I got rid of a dog for a man once upon a time. Then shortly after that, the man left me in pieces, and I continually kick myself in the butt for getting rid of my loyal, wonderful companion. I should of kicked the lying, cheating scum to the curb instead. And I almost got rid of my cat for him, but thankfully I wised up, I would of hated myself forever if I had done that.


----------



## hotdogs (Aug 9, 2012)

ScaredandUnsure said:


> I got rid of a dog for a man once upon a time. Then shortly after that, the man left me in pieces, and I continually kick myself in the butt for getting rid of my loyal, wonderful companion. I should of kicked the lying, cheating scum to the curb instead. And I almost got rid of my cat for him, but thankfully I wised up, I would of hated myself forever if I had done that.


Dont get me wrong, never get rid of your animals I was just explaining why it is that some people get all upset.


----------



## ScaredandUnsure (Nov 17, 2011)

hotdogs said:


> Dont get me wrong, never get rid of your animals I was just explaining why it is that some people get all upset.


Oh, I understand. I didn't think anyone was saying so. I was just saying my personal experience with someone who hated animals. My dog was amazing, I am so disappointed with myself for what I did to him. 










My boys... I really miss that dog


----------



## hotdogs (Aug 9, 2012)

Oh man that dog IS awesome. Looks like a Rhodesian Ridgeback


----------



## tacoma (May 1, 2011)

Personally if you`re more attached to an animal than your SO you really don`t have much of a relationship to begin with.

I can`t imagine choosing an animal over my lover, the idea is preposterous to me.
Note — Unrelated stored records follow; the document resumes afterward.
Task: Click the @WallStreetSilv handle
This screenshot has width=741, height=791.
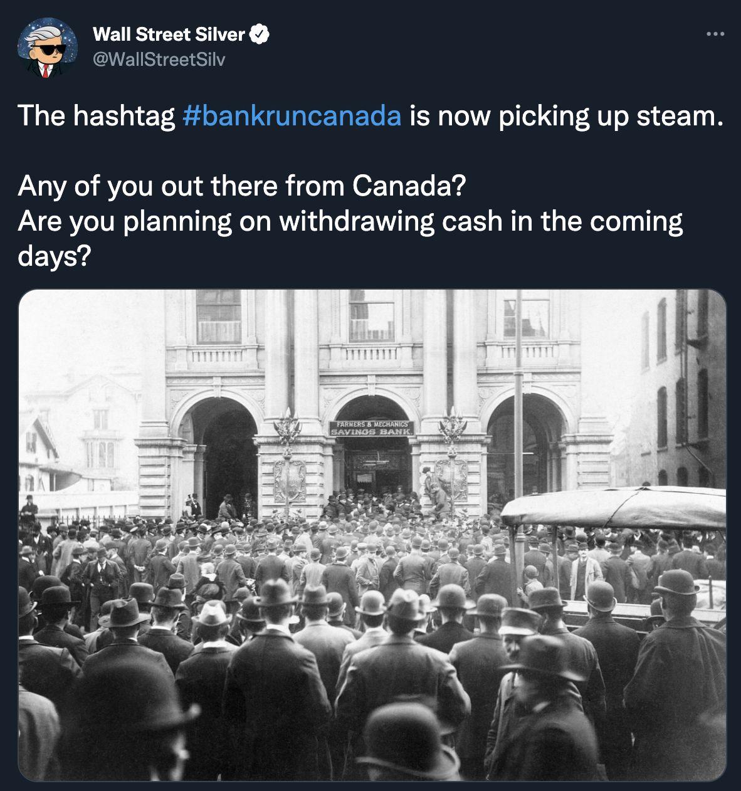Action: point(158,59)
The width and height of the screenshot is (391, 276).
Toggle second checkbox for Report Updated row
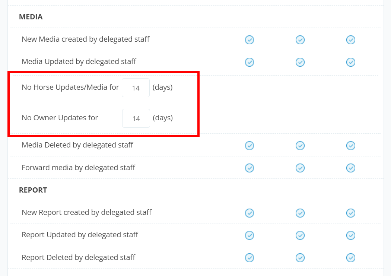click(x=300, y=235)
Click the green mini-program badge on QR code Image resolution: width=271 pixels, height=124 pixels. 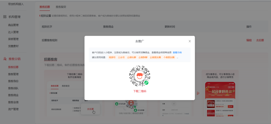[x=146, y=82]
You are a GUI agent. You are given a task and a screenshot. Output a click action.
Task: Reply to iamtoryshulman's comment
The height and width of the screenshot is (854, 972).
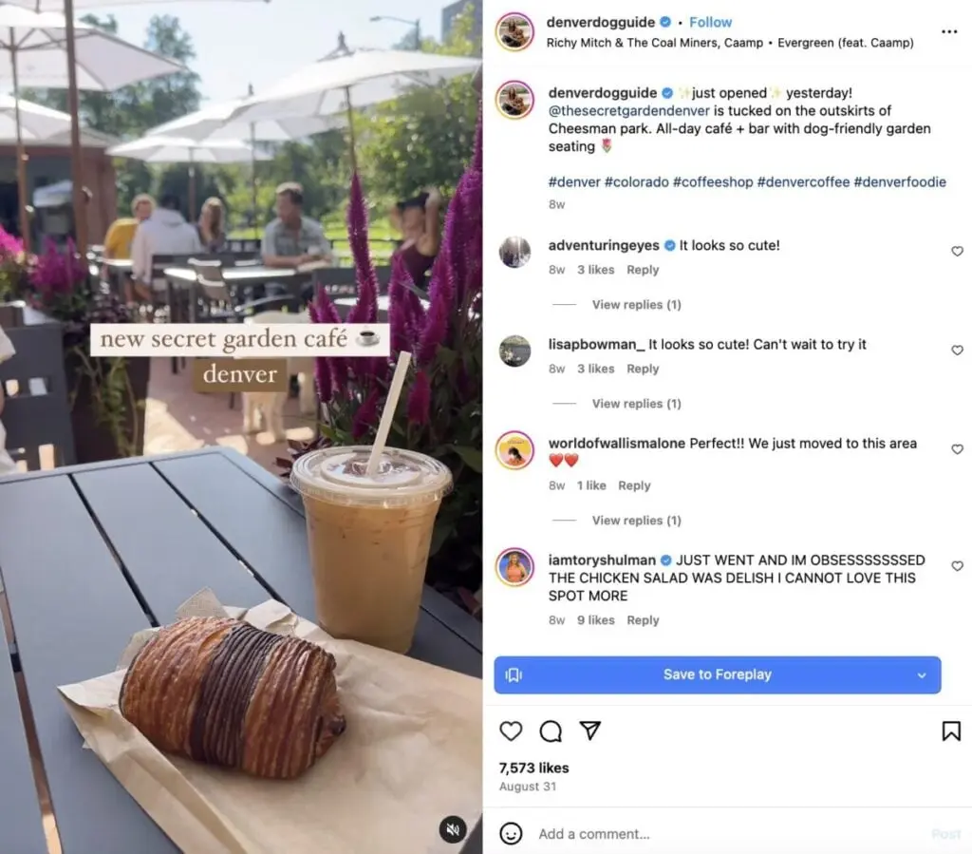(x=643, y=620)
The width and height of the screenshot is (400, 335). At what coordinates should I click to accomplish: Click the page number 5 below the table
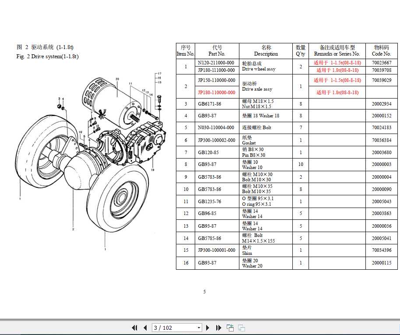pos(204,292)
Then again I don`t want to be 70 years old living alone with 20 cats.


----------



## ScaredandUnsure (Nov 17, 2011)

hotdogs said:


> Oh man that dog IS awesome. Looks like a Rhodesian Ridgeback


I know lol. He was actually pit/lab/rotti mix. I lied when I moved and told the place I'm living in he was a Ridgeback mix.


----------



## ScaredandUnsure (Nov 17, 2011)

tacoma said:


> Personally if you`re more attached to an animal than your SO you really don`t have much of a relationship to begin with.
> 
> I can`t imagine choosing an animal over my lover, the idea is preposterous to me.
> 
> Then again I don`t want to be 70 years old living alone with 20 cats.


Well my ex hated my kids too, so if I had chosen the dog over him, it really wouldn't of been too much a loss. He was simply a bad person.


----------



## YinPrincess (Jul 31, 2011)

Speaking from experience - I WISH my husband had said something like this before we got married. He ALWAYS complains about my dogs.
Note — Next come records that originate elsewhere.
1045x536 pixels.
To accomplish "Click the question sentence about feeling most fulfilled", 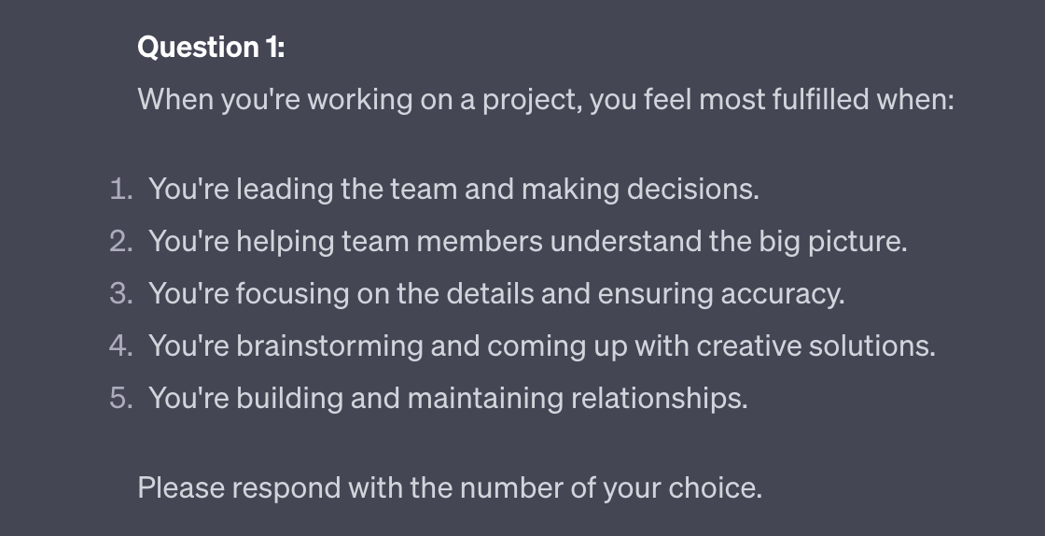I will [x=546, y=99].
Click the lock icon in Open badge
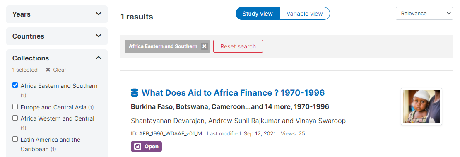460x157 pixels. pos(138,146)
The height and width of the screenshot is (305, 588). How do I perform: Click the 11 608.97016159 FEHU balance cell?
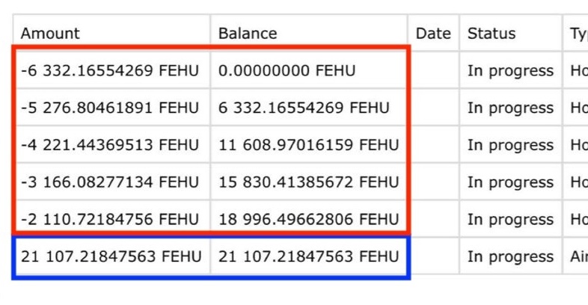pyautogui.click(x=309, y=144)
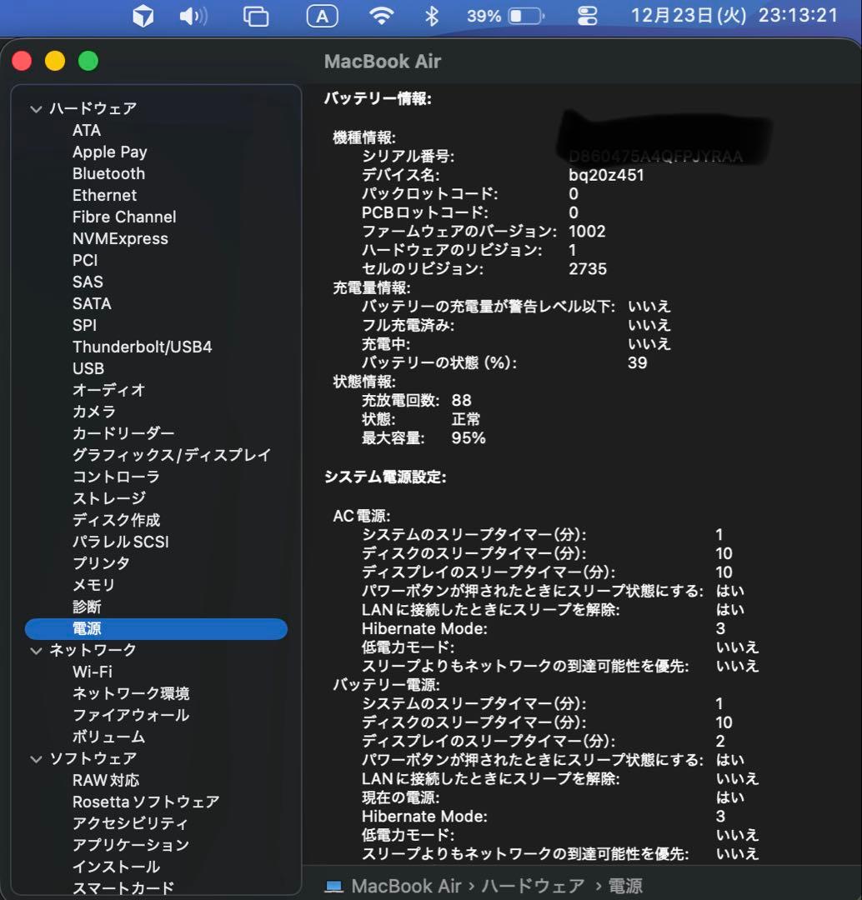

I just say, "They were here first, Pal." LoL!

So, he just might be doing you a favor. Animals bring so much to our lives, and yeah... Some are stinky. So are a lot of people. 
_Posted via Mobile Device_


----------



## Emerald (Aug 2, 2012)

Personally, I don't do well with ultimatums. He is not even trying to negotiate........so if you get rid of all of your beloved animals, he will marry you?
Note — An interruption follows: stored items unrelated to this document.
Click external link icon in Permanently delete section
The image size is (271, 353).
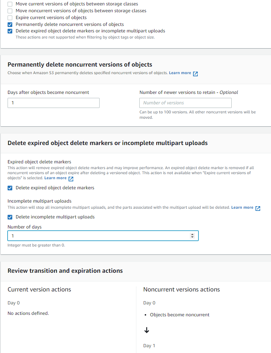point(195,73)
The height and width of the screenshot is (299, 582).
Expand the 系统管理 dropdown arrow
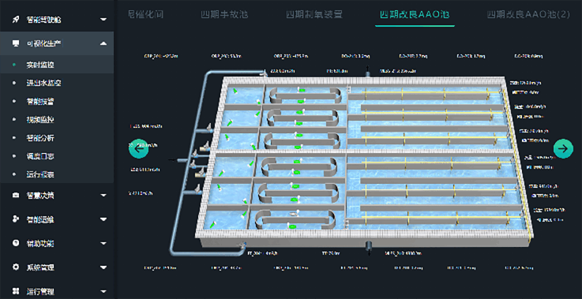point(103,267)
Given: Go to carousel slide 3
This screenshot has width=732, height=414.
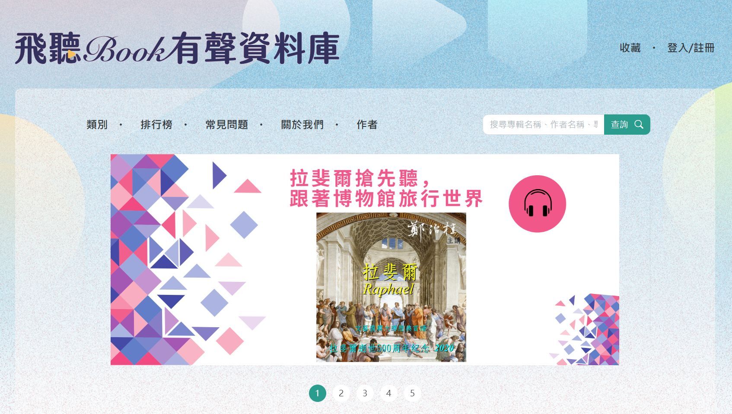Looking at the screenshot, I should [x=365, y=393].
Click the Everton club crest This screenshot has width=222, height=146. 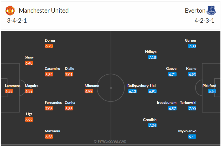211,11
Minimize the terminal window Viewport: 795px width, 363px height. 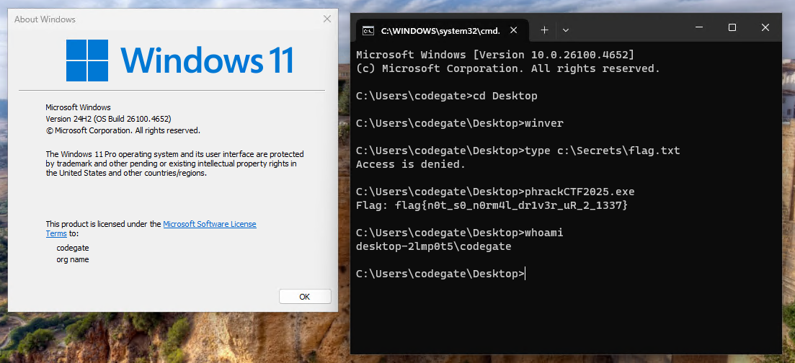coord(698,27)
Is he a good boyfriend except for the animal issue?


----------



## bkaydezz (Jul 9, 2012)

awww i love cats!!!!
they are my favorite house pet.

Have you gotten the cats before you got together or after?

So he quit complaining about the smell once the littler box was in the garage right?

I gave my cats baths regularly, once a week. and sometimes more depending on how dirty they would get if it rained or something while being outside.

I dont care what kind of pet you have, if thy are in the house, they have thereown natural odor just like humans.
We bath to keep clean and we can do te same for them.

Maybe they are skeeting in teh house, like marking territory have you noticed a potent smell anywhere? smells sort of like pee but heavier...


----------



## CH (May 18, 2010)

Wife gave up her 2 cats for me. Good thing too, our 2nd daughter is allergic to cats.


----------



## Coffee Amore (Dec 15, 2011)

I don't do well with ultimatums either. I couldn't be with someone who didn't like animals. Thank God hubby loved my dog, cats and other assorted pets over the years. If I got an ultimatum, I'd probably think twice about being with that person.

scaredandunsure - Gosh, I feel for you. That is a beautiful dog!


----------



## 827Aug (Apr 27, 2008)

My beloved old horse was with me 30 years. My marriage, on the other hand, lasted 22 years. The horse was much more devoted, loyal, and trustworthy than my ex. Any future partners must love animals!


----------



## in my tree (Jun 9, 2012)

I'm with you, 827. My dogs are loving, loyal and ALWAYS in the mood to cuddle! Although they aren't much for conversation. 

OP - I hope that it works out for you but and that he will reconsider any ultimatums. Animals are not just some annoying piece of future that is in the way. They are sentient beings who need security and deserve to be treated with respect too. Hopefully he can appreciate that.


----------



## ScaredandUnsure (Nov 17, 2011)

Coffee Amore said:


> I don't do well with ultimatums either. I couldn't be with someone who didn't like animals. Thank God hubby loved my dog, cats and other assorted pets over the years. If I got an ultimatum, I'd probably think twice about being with that person.
> 
> scaredandunsure - Gosh, I feel for you. That is a beautiful dog!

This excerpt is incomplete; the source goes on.